Relational division is a Relational Algebra operation that represents the division of one relation into another relation based on certain conditions. In SQL, relational division can be achieved by using multiple join operations and conditional statements to divide the data in one table into multiple groups based on certain criteria. This can be useful for solving problems such as finding all employees who have had a shift in every department, or employees that have the same licenses or skillsets.
Relational division is not a built-in operator in SQL, so it must be simulated using a combination of other SQL operations, such as joins, subqueries, and conditional statements. The exact implementation of relational division may vary depending on the specific requirements of the problem and the database management system being used.
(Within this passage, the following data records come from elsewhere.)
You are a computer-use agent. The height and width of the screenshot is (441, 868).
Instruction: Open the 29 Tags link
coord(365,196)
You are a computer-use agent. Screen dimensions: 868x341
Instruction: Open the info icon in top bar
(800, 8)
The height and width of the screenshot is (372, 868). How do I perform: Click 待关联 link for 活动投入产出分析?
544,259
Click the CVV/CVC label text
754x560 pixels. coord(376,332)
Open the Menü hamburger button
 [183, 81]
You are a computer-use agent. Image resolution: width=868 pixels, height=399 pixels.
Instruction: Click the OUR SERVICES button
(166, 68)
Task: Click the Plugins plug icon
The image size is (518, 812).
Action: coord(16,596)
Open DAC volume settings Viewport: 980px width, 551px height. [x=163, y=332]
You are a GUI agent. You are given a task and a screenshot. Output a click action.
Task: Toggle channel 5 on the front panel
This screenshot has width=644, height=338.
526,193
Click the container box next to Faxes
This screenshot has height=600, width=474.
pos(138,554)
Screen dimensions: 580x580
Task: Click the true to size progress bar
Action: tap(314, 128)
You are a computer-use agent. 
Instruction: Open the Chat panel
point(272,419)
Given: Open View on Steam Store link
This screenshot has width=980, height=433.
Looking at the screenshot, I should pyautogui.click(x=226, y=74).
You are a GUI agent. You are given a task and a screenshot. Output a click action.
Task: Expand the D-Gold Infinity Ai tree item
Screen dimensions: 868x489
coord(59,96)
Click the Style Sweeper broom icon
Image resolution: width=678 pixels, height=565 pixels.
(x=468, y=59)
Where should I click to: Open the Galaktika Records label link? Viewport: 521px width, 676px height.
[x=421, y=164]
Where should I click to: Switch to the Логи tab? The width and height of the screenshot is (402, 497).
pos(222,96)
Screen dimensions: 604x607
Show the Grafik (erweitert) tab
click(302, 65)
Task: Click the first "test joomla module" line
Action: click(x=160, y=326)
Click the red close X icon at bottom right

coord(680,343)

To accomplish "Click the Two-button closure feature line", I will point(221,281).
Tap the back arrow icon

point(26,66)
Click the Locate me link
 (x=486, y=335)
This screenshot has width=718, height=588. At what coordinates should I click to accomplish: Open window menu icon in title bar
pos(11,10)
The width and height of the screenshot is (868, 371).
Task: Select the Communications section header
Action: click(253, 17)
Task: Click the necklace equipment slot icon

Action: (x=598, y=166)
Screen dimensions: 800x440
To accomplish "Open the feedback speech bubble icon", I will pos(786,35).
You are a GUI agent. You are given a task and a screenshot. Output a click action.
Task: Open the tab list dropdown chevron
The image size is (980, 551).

Relational division is used in SQL to select rows that conform to a number of different criteria.
- I want to find all pilots who can fly 100% of the airplanes in the hanger (the most common example of relational division).
- I want to find all employees who match on their issued licenses.
- I want to find all managers who have worked in every department.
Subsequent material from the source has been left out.